Three years after various book critics, writers, musicians, and artists began receiving unsolicited “Advance Promotional Copy: Do Not Read” copies of Foodie, or, The Capitalist Monsoon that is Mississippi, the book has returned to obscurity. Although I never received a copy of Foodie, I was immediately fascinated by excerpts of its polished, philosophical prose, the enigmatic interview with “Prickett” and a certain (fictional?) Professor Sherbert Taylor, and by the book’s alternative/anonymous distribution method. I proceeded to spend an entire night writing an early version of this essay for nobody in particular, which I later submitted to an open call for submissions to a Foodie Anthology that seemed to be headed by someone connected to the work itself (“We would love to include your piece. Sherbert is a big fan of your original article,” someone wrote to me last spring .... I haven’t heard anything about the anthology since).

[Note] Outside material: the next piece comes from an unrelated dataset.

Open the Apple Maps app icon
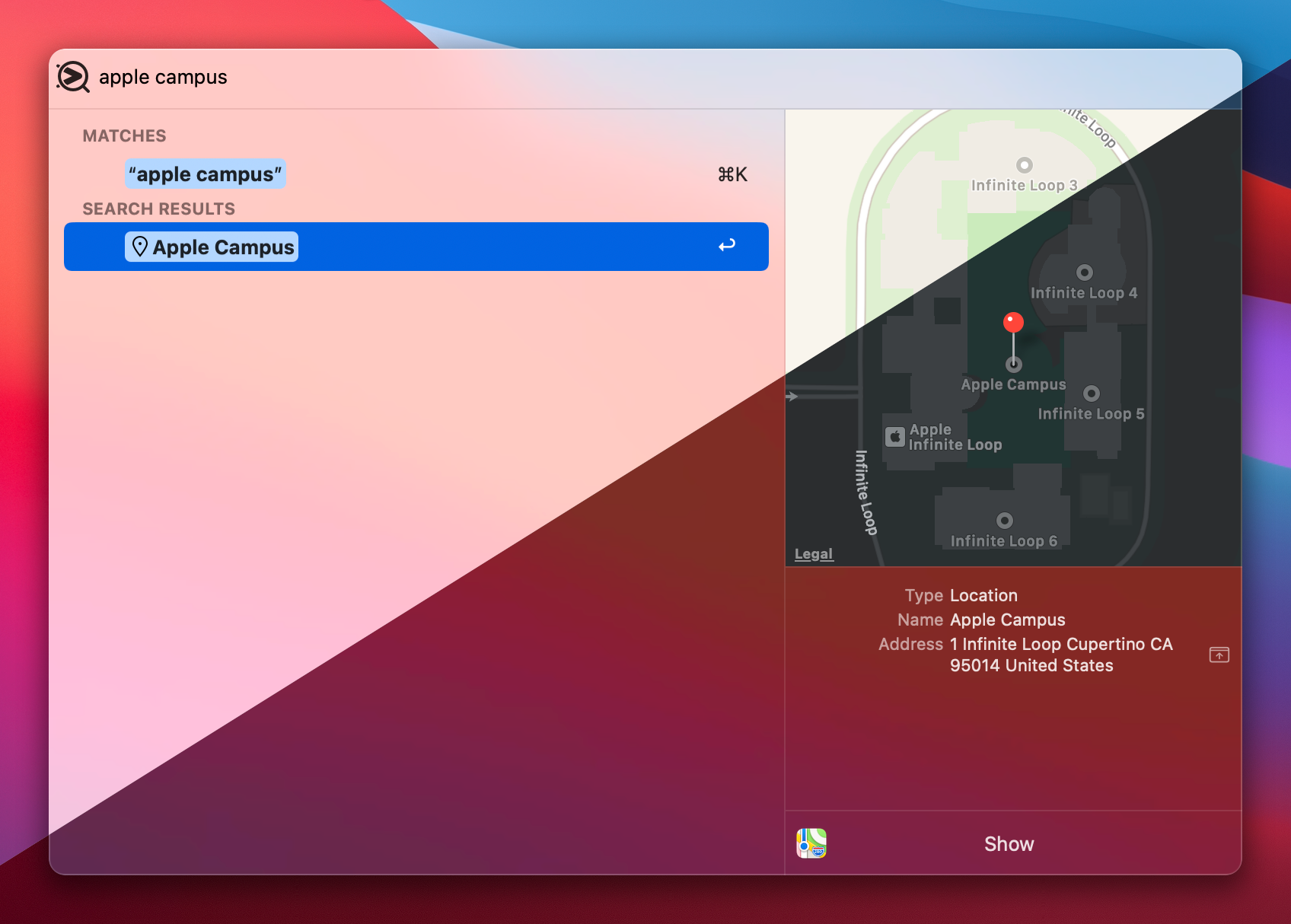The width and height of the screenshot is (1291, 924). point(811,843)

To date, there has been no further discussion of Foodie in The New Yorker (nor anywhere else for that matter), and the book’s associated Twitter and Soundcloud accounts have remained stagnant at 109 and 15 followers, respectively. But lately, I’ve been thinking: maybe this is exactly what “Stokes Prickett” intended. By choosing who has the right to read Foodie, the pseudonymous author explicitly eschewed any option of becoming known, and although it’s hard to believe for follower-count and little-red-heart junkies like you and me, it is possible, is it not? that Foodie was written without hope or despair for an audience … and perhaps the continued anonymity (and silence) of “Stokes Prickett” points towards a more authentic kind of art, the kind of art that explicitly rejects popularity and the assumption that in order to be successful, we all should want to become well-known.

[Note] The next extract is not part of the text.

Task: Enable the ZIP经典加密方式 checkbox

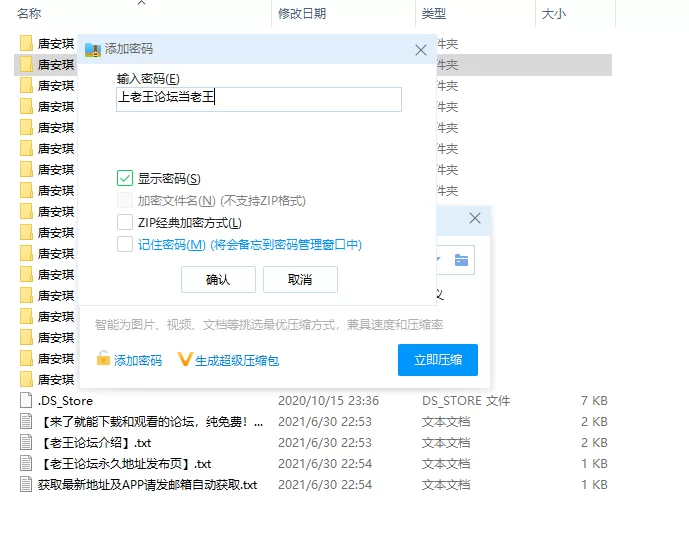Action: (125, 222)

The Society of the Spectacle
In societies dominated by modern conditions of production, life is presented as an immense accumulation of spectacles. Everything that was directly lived has receded into a representation. The spectacle’s social function is the concrete manufacture of alienation.
-Guy Debord, The Society of the Spectacle
In 1967, a French college dropout named Guy Debord wrote a philosophical treatise called The Society of The Spectacle. In it, Debord argued that contemporary society’s core values have shifted from being into having, and from having into appearing. When the first of these shifts occurred, during the Industrial Revolution, “Human fulfillment was no longer equated with what one was [being], but with what one possessed [having].” In the second stage of this shift (the 1950s), “All ‘having’ must now derive its immediate prestige and its ultimate purpose from appearances.”
Guy Debord didn’t invent the idea that the conditions of modern industrial society have alienated us from our deeper human essence. In Economic and Philosophic Manuscripts of 1844 (also known as The Paris Manuscripts), Karl Marx defined the four ways in which modern capitalist society has resulted in human estrangement: alienation from the product (“the product stands over and above [us], opposed to [us] as an independent power”), alienation from the self, alienation from our “species life,” and alienation from other human beings.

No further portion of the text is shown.